#### Selected passage:
Subject: Evolution & Darwin
Date: 27 March 2008
Presented by: Pasha Javadi
Charles Darwin's theory of evolution generated scientific debate and discussion not only in Darwin's own time, but for decades afterward. Biological evolution is not simply a matter of change over time. Lots of things change over time: trees lose their leaves, mountain ranges rise and erode, but they aren't examples of biological evolution because they don't involve descent through genetic inheritance. The central idea of biological evolution is that all life on Earth shares a common ancestor, just as you and your cousins share a common grandmother.Through the process of descent with modification, the common ancestor of life on Earth gave rise to the fantastic diversity that we see documented in the fossil record and around us today. Evolution means that we're all distant cousins: humans and oak trees, hummingbirds and whales.
5 comments:
I would like to come up with a question! In your idea, Can we extend natural selection rules to social and cultural behaviors? and if yes, How?
Hi Pasha!
1)I do not think so. According to me, social and cultural behaviors are classified in "conventional matters", but "Science" tries to reveal "cause and effect" and clarify the relationships exist in natural phenomena. So, logically we are not able to conclude moral and social "must" from scientific "is".
2)We should not forget the calamities and disasters that human being has experienced due to extending natural selection rules to social and cultural behaviors, (like what happened in WWII and any genocide in the history)
But dont you think that this conventions are the result of several trial and error in behavioral labs which are the societies and then give rise several rules which we called them Constitutional , religions or what ever? SO isn't it kind of a natural selection in behavioral ,cultural,social life?
I think the WWII mistake was an artificial selection which "human" tried to select "the best spicies" himself bilogicaly and not socially!
Hi Pasha!
1) It seems natural selection is a scientific term and it should have specified definition. If you spread its domain of definition and try to refer it to every event, you empty it from its selective scientific concept and change it to tautology. As you know tautology has no space in science. (If something changes you can explain it due to natural selection and vice versa)

#### Listed records:

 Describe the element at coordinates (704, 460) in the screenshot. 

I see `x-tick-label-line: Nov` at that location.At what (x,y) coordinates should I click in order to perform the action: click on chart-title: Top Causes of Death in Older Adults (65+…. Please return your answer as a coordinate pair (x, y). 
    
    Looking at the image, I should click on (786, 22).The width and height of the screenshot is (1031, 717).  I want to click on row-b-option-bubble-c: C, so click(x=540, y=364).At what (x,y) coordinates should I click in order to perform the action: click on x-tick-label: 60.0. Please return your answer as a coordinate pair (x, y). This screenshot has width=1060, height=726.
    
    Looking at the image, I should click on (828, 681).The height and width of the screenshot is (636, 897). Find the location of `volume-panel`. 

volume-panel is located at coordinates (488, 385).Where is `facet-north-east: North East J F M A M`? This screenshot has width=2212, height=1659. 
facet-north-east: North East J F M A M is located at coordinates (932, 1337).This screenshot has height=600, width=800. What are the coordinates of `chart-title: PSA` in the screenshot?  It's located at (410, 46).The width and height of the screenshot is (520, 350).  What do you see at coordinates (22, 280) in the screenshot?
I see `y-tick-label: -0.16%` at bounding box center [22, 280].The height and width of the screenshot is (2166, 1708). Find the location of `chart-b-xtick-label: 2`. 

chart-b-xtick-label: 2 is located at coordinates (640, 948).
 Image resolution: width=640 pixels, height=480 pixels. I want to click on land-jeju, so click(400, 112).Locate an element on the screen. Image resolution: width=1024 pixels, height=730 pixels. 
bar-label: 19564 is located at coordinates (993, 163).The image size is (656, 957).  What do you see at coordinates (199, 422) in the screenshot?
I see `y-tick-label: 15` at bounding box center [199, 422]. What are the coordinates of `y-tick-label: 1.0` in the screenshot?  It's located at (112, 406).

#### Work task 1:
In the evolution and Darwin text, what is the central idea of biological evolution?
#### Work task 2:
Reproduce word for word the part of the evolution and Darwin text starting with "But dont you" and going on through "and not socially!".
The entries have no connection to the evolution and Darwin text.

#### Expected answer 1:
All life on Earth shares a common ancestor.

#### Expected answer 2:
But dont you think that this conventions are the result of several trial and error in behavioral labs which are the societies and then give rise several rules which we called them Constitutional , religions or what ever? SO isn't it kind of a natural selection in behavioral ,cultural,social life?
I think the WWII mistake was an artificial selection which "human" tried to select "the best spicies" himself bilogicaly and not socially!